== Task description ==
All lines from the one containing "You are a computer-use" through the end of the material are to be given back exactly, without pictures.

== Supplied data ==
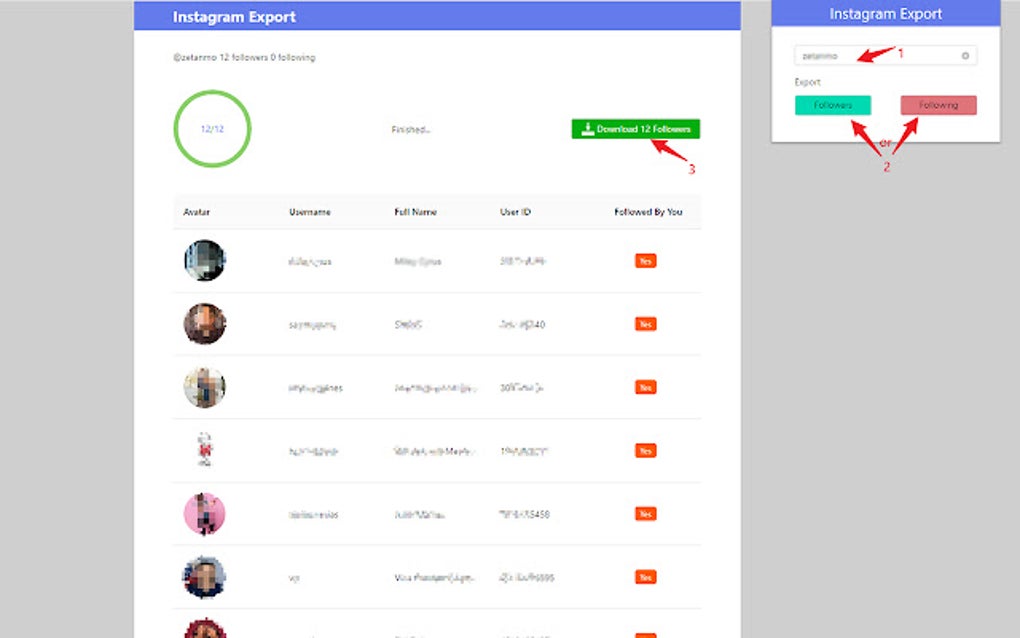Clear the search field via the x icon
Image resolution: width=1020 pixels, height=638 pixels.
963,55
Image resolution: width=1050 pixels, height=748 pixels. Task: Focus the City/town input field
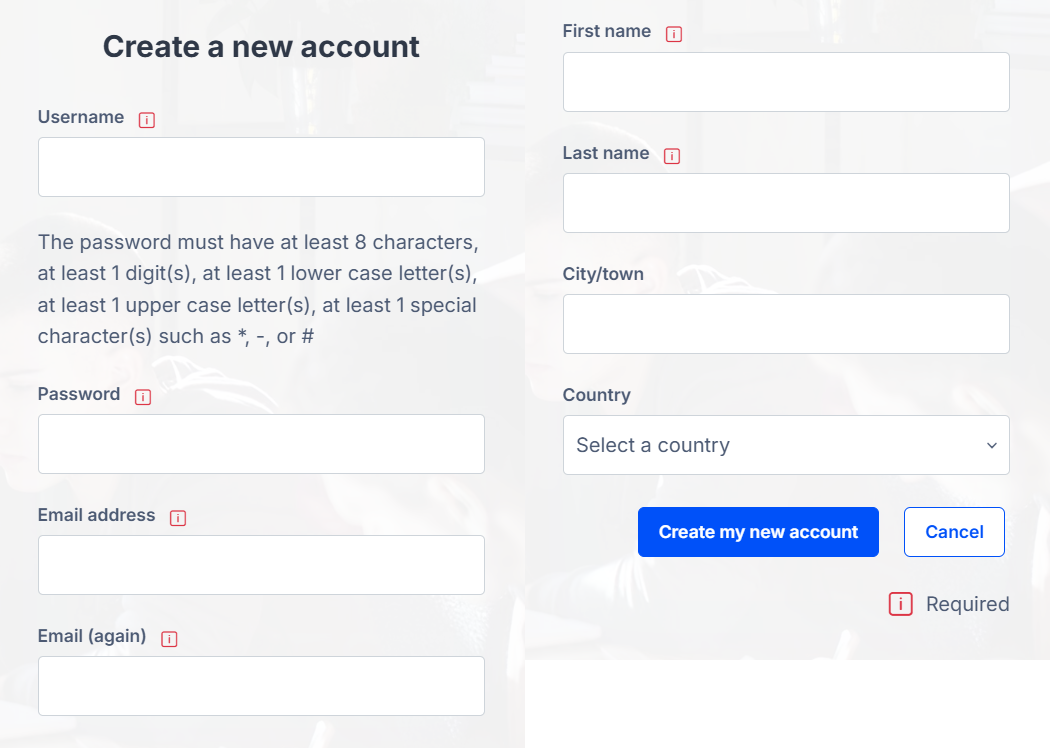click(785, 324)
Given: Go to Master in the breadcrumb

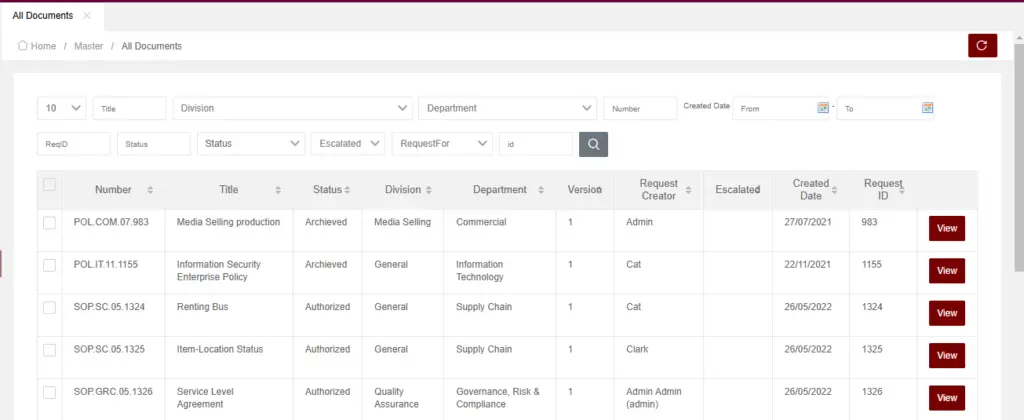Looking at the screenshot, I should coord(88,46).
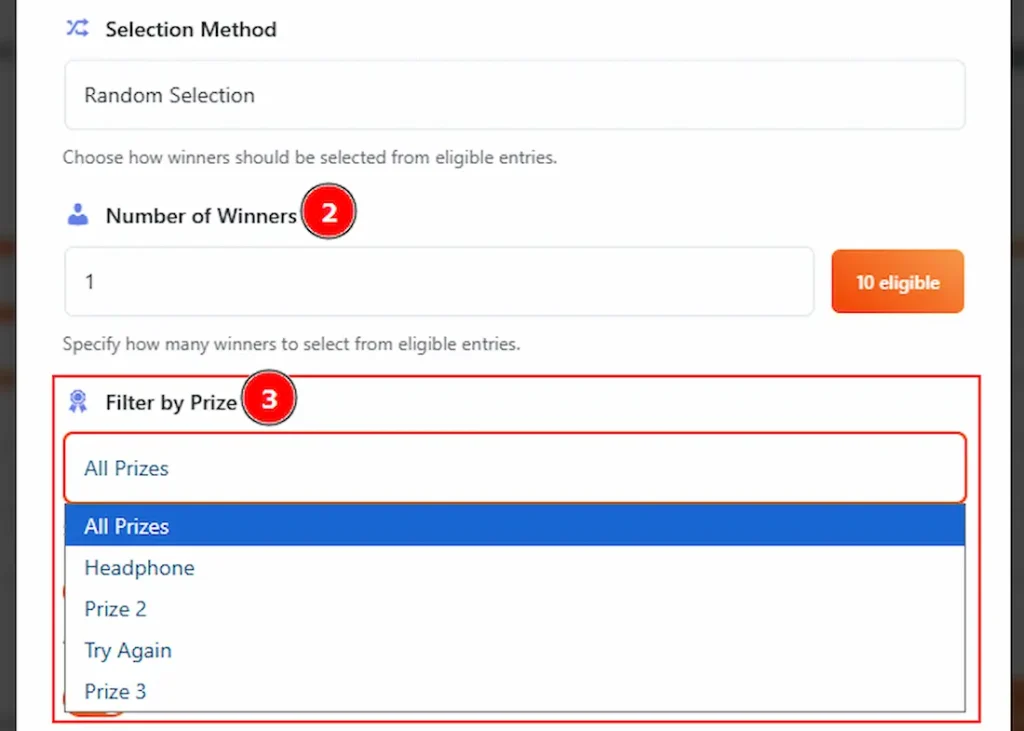The height and width of the screenshot is (731, 1024).
Task: Open the Random Selection method dropdown
Action: coord(514,95)
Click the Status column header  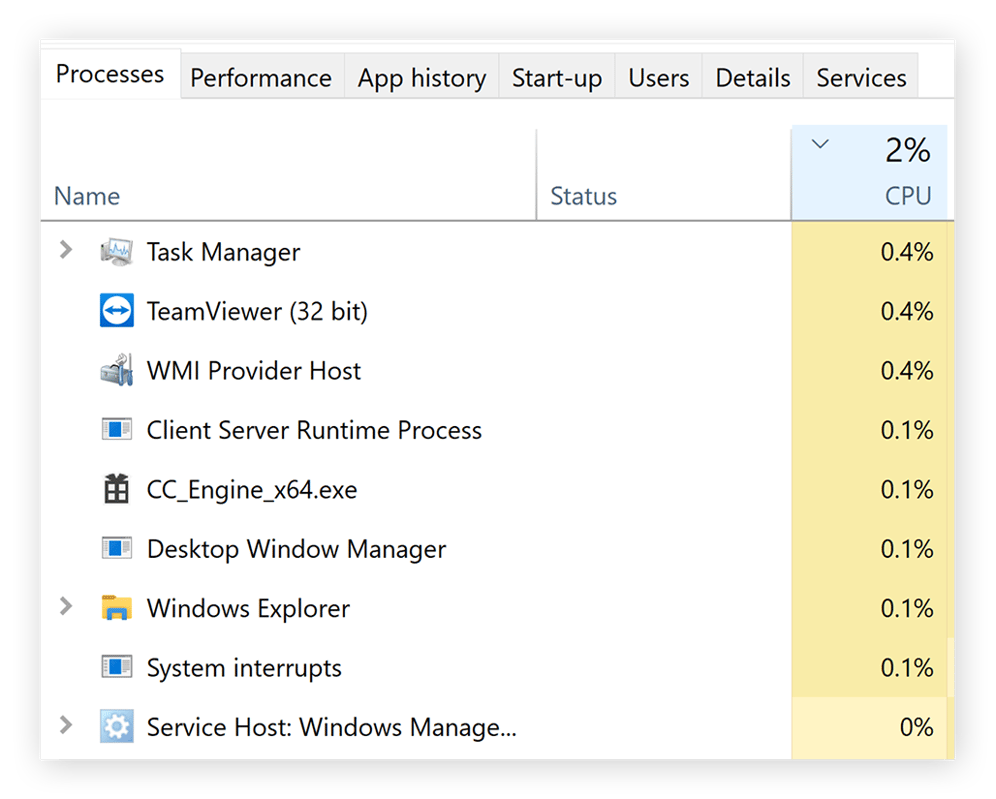coord(584,196)
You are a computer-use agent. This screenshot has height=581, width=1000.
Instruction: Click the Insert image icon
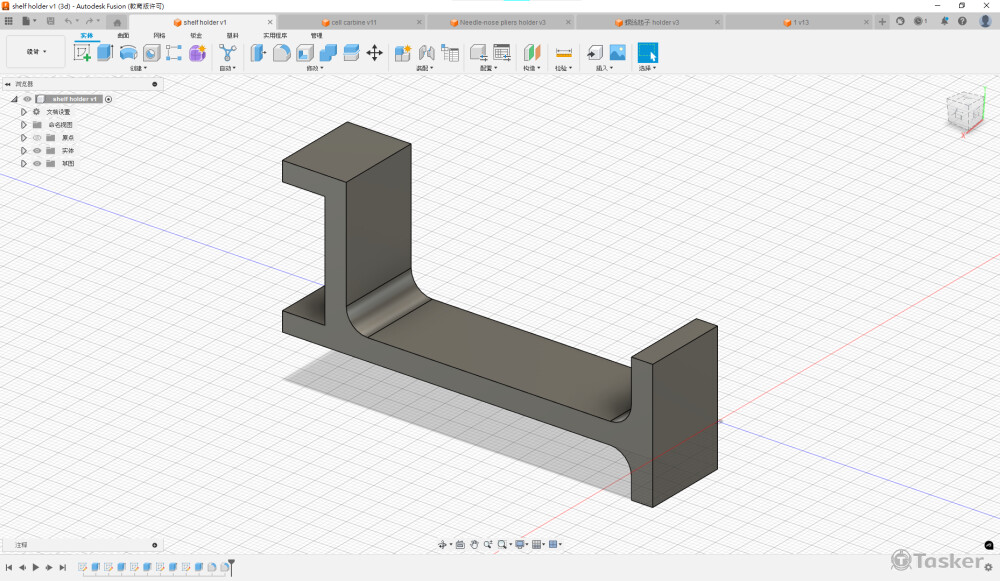[617, 53]
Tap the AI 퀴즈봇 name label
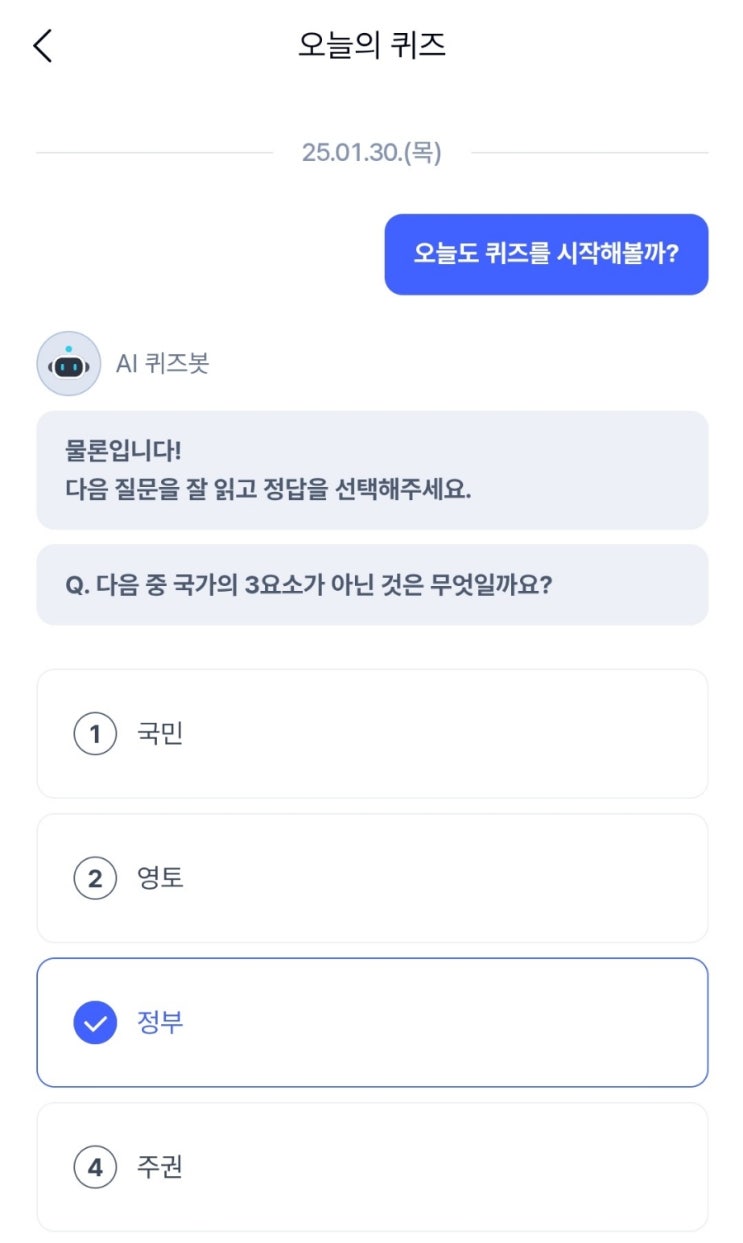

== Solution ==
You are a computer-use agent. This screenshot has height=581, width=1000.
Instruction: Click the Insert image icon
[617, 53]
Tap the AI 퀴즈봇 name label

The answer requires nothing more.